German newspaper B-Z shows the community response after an attack on a rabbi.

We stopped at the Rosenstrasse memorial, which commemorates the bravery of several hundred non-Jewish women who protested for days against the arrest of their Jewish husbands and relatives by the Nazis. While originally selected for deportation, the men were eventually freed. I saw the sculptures of the women, but then also a figure placed a few metres away. It was a stone man seated on a bench, arm draped casually, his gaze turned away from the despair and grief of the women in the centre of the square. “This,” said the guide, “is the most important part of the memorial.” It was a stark reminder that history is shaped not only by those who act, but by those who choose not to.

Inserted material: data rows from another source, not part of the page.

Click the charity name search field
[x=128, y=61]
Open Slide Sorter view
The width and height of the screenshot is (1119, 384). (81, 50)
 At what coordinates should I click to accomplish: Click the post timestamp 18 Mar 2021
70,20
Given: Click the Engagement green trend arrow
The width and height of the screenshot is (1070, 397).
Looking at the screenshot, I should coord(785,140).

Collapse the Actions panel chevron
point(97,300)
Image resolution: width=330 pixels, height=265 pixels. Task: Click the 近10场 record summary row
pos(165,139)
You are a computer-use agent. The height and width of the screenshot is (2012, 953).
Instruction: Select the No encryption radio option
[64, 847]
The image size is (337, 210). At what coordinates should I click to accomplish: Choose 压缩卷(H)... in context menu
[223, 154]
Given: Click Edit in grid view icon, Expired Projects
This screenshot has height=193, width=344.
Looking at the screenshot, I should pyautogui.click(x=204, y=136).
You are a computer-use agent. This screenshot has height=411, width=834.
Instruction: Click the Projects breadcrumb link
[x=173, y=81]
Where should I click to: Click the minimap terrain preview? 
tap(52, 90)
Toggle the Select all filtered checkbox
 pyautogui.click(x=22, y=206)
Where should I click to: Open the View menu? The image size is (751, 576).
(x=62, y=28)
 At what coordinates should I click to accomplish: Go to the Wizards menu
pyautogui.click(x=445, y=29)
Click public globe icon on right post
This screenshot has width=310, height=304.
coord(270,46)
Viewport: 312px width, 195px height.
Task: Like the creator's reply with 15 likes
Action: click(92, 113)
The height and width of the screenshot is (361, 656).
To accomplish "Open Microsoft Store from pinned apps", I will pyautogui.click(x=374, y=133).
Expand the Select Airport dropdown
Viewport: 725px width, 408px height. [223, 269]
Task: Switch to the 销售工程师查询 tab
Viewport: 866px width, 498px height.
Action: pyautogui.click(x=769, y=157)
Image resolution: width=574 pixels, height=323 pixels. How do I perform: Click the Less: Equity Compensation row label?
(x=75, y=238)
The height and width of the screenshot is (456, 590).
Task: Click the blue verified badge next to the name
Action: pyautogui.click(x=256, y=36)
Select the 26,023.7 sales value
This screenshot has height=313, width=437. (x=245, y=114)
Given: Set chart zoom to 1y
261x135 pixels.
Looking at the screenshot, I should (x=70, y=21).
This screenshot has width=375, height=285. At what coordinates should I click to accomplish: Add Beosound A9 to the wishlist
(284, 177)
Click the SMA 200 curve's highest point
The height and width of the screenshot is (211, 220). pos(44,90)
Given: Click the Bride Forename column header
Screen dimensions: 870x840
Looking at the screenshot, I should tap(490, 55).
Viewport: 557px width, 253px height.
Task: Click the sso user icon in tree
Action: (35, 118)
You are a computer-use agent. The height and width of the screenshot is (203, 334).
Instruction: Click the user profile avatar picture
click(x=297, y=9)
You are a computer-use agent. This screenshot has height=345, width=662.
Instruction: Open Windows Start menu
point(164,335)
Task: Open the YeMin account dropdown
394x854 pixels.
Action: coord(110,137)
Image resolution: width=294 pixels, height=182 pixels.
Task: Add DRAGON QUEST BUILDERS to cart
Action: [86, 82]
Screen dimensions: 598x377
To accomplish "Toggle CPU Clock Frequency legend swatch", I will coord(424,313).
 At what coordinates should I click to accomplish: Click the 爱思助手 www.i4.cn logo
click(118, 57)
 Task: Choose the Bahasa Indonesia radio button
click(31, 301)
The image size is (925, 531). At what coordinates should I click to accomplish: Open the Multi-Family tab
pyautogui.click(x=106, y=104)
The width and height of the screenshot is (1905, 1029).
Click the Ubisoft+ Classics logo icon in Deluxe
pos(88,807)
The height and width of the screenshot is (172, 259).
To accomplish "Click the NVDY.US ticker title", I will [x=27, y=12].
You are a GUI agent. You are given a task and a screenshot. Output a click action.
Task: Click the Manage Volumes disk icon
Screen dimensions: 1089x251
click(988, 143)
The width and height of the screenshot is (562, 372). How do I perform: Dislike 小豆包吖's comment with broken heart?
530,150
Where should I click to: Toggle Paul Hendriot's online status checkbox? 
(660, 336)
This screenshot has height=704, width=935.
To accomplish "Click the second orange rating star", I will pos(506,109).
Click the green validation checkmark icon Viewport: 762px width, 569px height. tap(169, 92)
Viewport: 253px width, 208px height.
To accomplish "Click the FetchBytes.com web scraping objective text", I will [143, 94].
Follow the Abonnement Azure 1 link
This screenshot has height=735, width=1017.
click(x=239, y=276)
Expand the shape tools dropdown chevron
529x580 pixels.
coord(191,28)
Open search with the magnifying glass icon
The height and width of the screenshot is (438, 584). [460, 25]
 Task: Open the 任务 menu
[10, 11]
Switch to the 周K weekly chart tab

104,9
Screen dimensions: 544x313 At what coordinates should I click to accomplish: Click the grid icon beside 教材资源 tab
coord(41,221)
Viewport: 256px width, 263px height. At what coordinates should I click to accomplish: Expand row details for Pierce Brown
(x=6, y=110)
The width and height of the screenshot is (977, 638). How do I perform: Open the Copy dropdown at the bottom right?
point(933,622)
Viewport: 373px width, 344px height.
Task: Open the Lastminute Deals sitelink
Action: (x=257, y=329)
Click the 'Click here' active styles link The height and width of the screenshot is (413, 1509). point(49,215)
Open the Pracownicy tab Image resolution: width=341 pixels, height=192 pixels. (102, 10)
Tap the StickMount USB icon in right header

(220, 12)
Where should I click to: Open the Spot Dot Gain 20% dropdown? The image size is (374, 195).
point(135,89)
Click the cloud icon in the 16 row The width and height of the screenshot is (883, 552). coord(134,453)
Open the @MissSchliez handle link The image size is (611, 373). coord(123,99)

Back home in Australia, that lesson feels uncomfortably current. For more than two years, Jewish Australians have warned that antisemitism and radicalisation are being tolerated, excused or minimised. The signs are unmistakable: vandalised synagogues and schools, harassment of Jewish students, Jewish Australians doxed and targeted, firebombings in Jewish neighbourhoods, and antisemitic hate normalised on social media by public figures, bleeding into everyday public life. What began as chants of hate on the steps of the Sydney Opera House in October 2023 ended in mass murder on the shores of Bondi Beach.

In the wake of Bondi, Australians have responded with decency. Tens of thousands donated blood. Vigils and interfaith services filled public spaces. Many more joined the calls for a royal commission. There has been a palpable sense that this was not someone else’s tragedy, but a national wound. It makes me think that now, finally, we will find a different way to confront antisemitism, too.

Days of mourning are often understood as pauses — moments to step back from argument and noise. But history suggests we should do the opposite. Mourning, if it is to mean anything, sharpens moral vision. It clarifies what can no longer be excused, minimised or deferred. It forces societies to decide whether grief will be followed by responsibility, or by retreat.

Last week, the Adelaide Writers’ Week collapsed after their removal of an author who had a well-documented record of anti-Zionist rhetoric, and who said on national television that she doesn’t see Hamas as a terrorist organisation. When 180 writers pulled out, the Adelaide Festival Board apologised and invited the author back for the following year, making me wonder if they chose to save face over exercising moral clarity. The board attempted briefly to stop looking away — and then decided the discomfort was too great.

The easier option — the tempting one — is always retreat. To reframe hate as “complex” or “free speech”. To prioritise reputation over responsibility. To choose silence and call it neutrality. Germany’s history teaches us where that path leads.

Australia is now being tested. Not as a nation of good people — which we have shown ourselves to be — but as a society willing to accept the discomfort that comes with moral clarity. Let us hope we make the right choice.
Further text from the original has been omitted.